How do I use the output generated by ML and AI?

Comments

  • Machine learning models generate a guess of what they think the true value of the "target" or "label" column is. This is either a number in the case of a regressor, or a text string in the case of a classifier (or True/False).

    When training a model it will look at data where we already know what happened and try to learn patterns that allow it to guess the correct outcome by combining the information we have about each observation.

    This is useful from a business perspective when it is then fed new data that we do not know the answers to. And the predictions the model makes are used to make decisions.

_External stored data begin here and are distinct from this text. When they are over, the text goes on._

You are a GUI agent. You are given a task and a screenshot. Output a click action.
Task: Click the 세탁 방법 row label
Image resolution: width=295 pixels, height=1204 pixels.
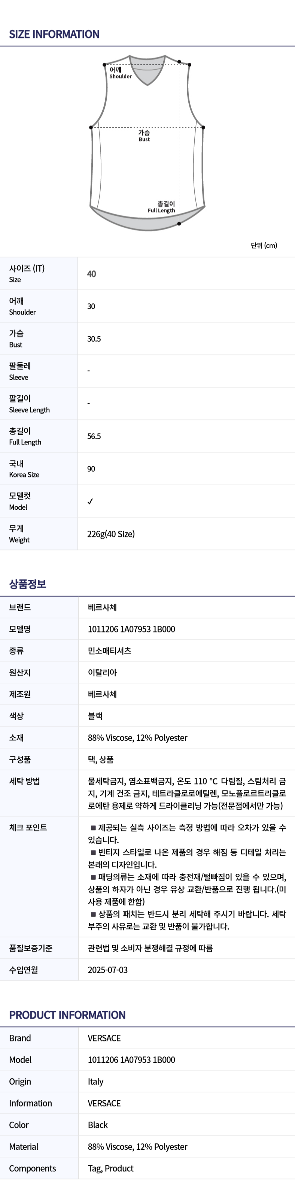[24, 781]
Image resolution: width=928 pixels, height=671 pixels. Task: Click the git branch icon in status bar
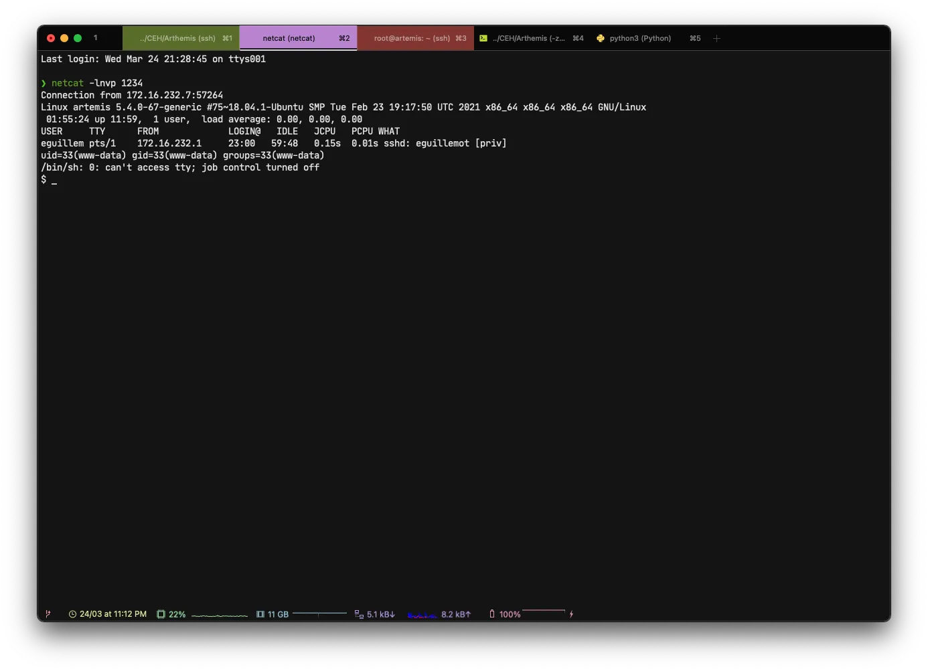click(x=48, y=613)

    For example, let's say we run a sales company and have a cold calling section. We have a section that generated leads for us. Thankfully they make a lot of leads, but we do not have enough agents to follow up on all the leads in time.

    So what we want is way to rank the lead based on how likely it is to convert to a sale if called.

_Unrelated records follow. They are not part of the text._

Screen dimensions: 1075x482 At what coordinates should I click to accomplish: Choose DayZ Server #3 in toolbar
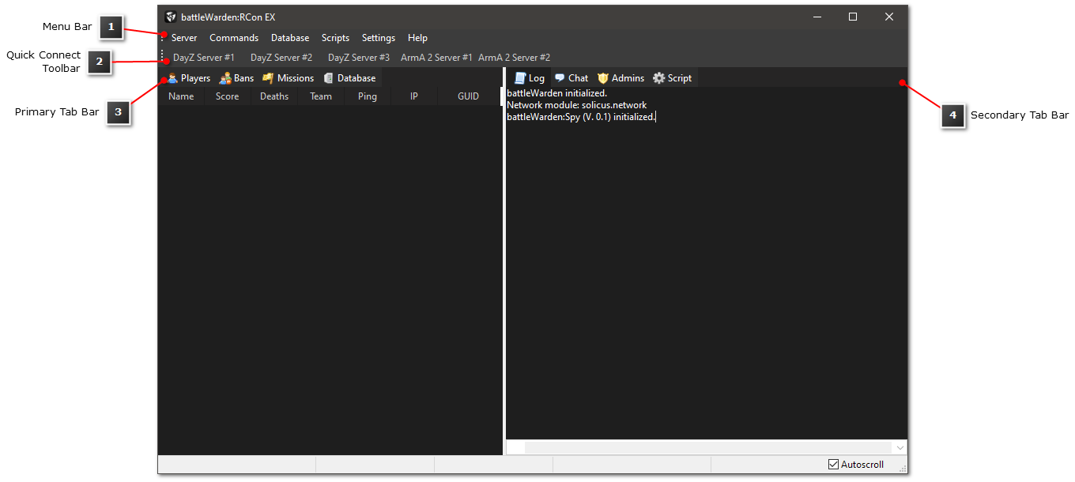[x=359, y=58]
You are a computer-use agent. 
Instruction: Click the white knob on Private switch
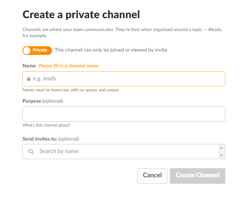pyautogui.click(x=27, y=50)
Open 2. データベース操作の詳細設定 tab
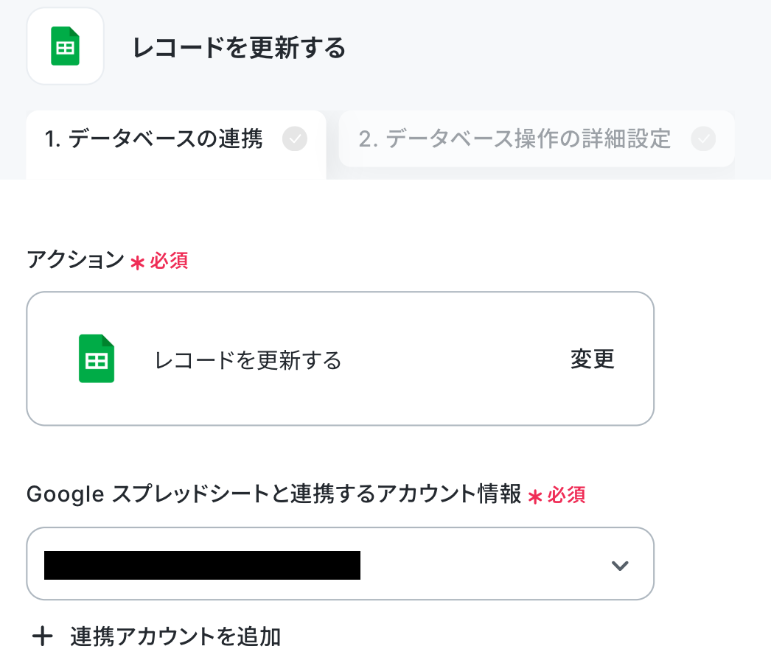The height and width of the screenshot is (660, 771). (x=537, y=138)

    To do this we will have a number of leads and collect data about them in a table, then attach if they were called, and if they subsequently converted into a sale (it is very important here to understand the sale window, for some industries that means right there on the call, but sometimes that can be a 30 day window when it's more about upselling for example).

    We take only the data where we did call the lead and then add a classifier tool to have it learn a model. We can check out the performance of the model (there is a lot to talk about here, please look at the underlying data section of the model).

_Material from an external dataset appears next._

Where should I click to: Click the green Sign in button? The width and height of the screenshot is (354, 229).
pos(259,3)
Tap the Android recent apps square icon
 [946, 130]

    Once we are happy with the model, we can add an export tool after the model and run an export on new leads that we have not called yet.

    The model will append a prediction column that says if it thinks it will convert or not. It will also add a column of probabilities which tells you how certain it feels that the prediction is correct. So a prediction of True 99% is more likely (in the model's eye) to convert than a prediction of True 80%. And, inversely, a prediction of False 99%, is less likely to convert than a prediction of False 80%.

    With this information we can now reorder how we call our clients and, hopefully, get more conversions by focusing our efforts on the best leads.

    I would highly recommend whenever you use a model that you set up controls to measure how effective the strategy you are employing based on the model is and whether or not it is changing consumer behaviour. After all, no one can buy if we don't call them to offer the product, so there can be self biassing effects, but this leads to a larger conversation about implementing business strategies based on these predictions.